### Problems to work on
- A) For the passage on nuclear power below, list every dollar amount it gives, along with the cost each one describes.
- B) Output the part of the passage on nuclear power between "Proponents also claim" and "emissions by 2050.", inclusive, with no changes.

### Document segment

....................

Proponents also claim that the present quantity of nuclear waste is small and can be reduced through the latest technology of newer reactors and that the operational safety record of fission-electricity in terms of deaths is so far "unparalleled". Kharecha and Hansen estimated that "global nuclear power has prevented an average of 1.84 million air pollution-related deaths and 64 gigatonnes of CO2-equivalent (Gt-eq) greenhouse gas (GHG) emissions that would have resulted from fossil fuel burning" and, if continued, it could prevent up to 7 million deaths and 240Gt-eq emissions by 2050.

Proponents also bring to attention the opportunity cost of utilizing other forms of electricity. For example, the Environmental Protection Agency estimates that coal kills 30,000 people a year, as a result of its environmental impact, while 60 people died in the Chernobyl disaster. A real world example of impact provided by proponents is the 650,000 ton increase in carbon emissions in the two months following the closure of the Vermont Yankee nuclear plant.

Opponents believe that nuclear power poses many threats to people's health and environment such as the risk of nuclear weapons proliferation, long-term safe waste management and terrorism in the future. They also contend that nuclear power plants are complex systems where many things can and have gone wrong. Costs of the Chernobyl disaster amount to ≈$68 billion as of 2019 and are increasing, the Fukushima disaster is estimated to cost taxpayers ~$187 billion, and radioactive waste management is estimated to cost the EU nuclear operators ~$250 billion by 2050. However, in countries that already use nuclear energy, when not considering reprocessing, intermediate nuclear waste disposal costs could be relatively fixed to certain but unknown degrees "as the main part of these costs stems from the operation of the intermediate storage facility".

....................

### Data provided
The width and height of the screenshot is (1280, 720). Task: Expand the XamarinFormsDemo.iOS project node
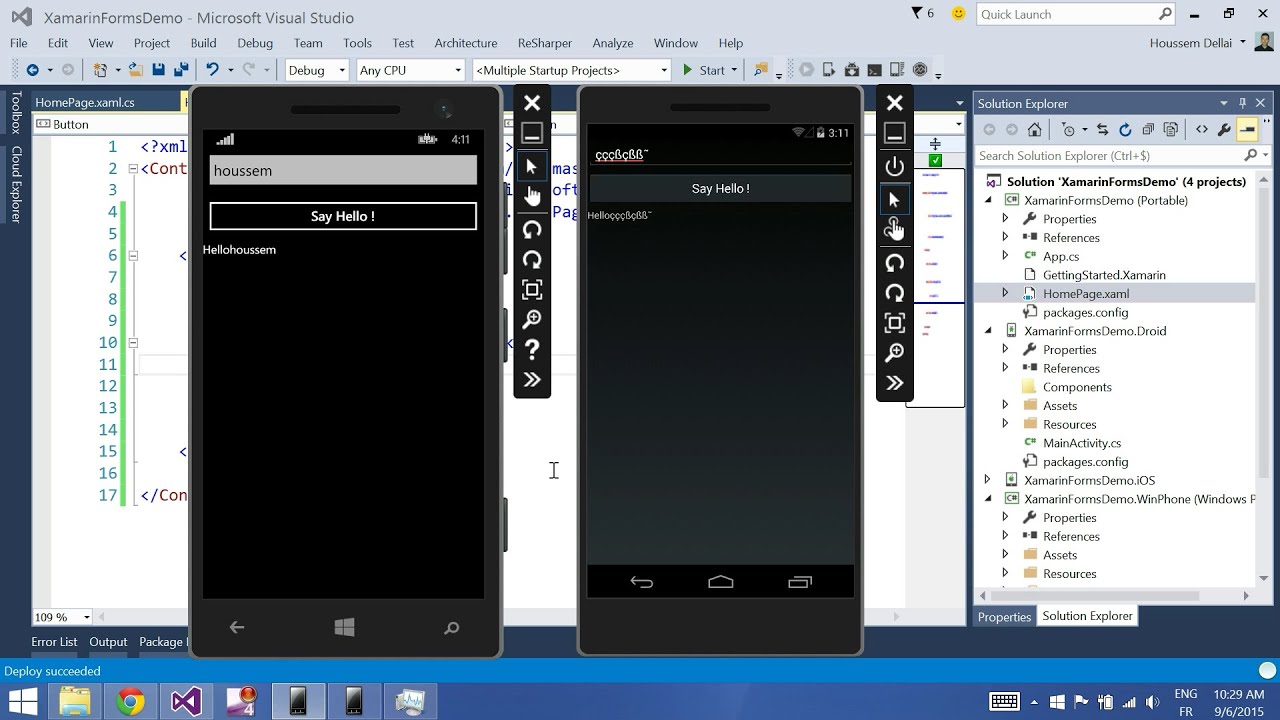[x=988, y=480]
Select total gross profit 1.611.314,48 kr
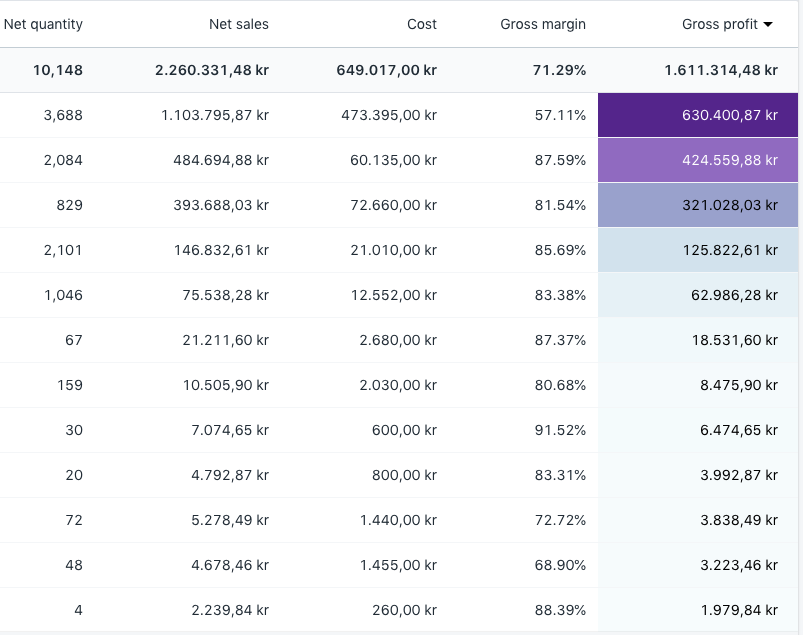The width and height of the screenshot is (803, 635). (720, 70)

....................

### Answer list
- A)
- ≈$68 billion: the costs of the Chernobyl disaster as of 2019
- ~$187 billion: the estimated cost of the Fukushima disaster to taxpayers
- ~$250 billion: the estimated cost of radioactive waste management to EU nuclear operators by 2050

- B)
Proponents also claim that the present quantity of nuclear waste is small and can be reduced through the latest technology of newer reactors and that the operational safety record of fission-electricity in terms of deaths is so far "unparalleled". Kharecha and Hansen estimated that "global nuclear power has prevented an average of 1.84 million air pollution-related deaths and 64 gigatonnes of CO2-equivalent (Gt-eq) greenhouse gas (GHG) emissions that would have resulted from fossil fuel burning" and, if continued, it could prevent up to 7 million deaths and 240Gt-eq emissions by 2050.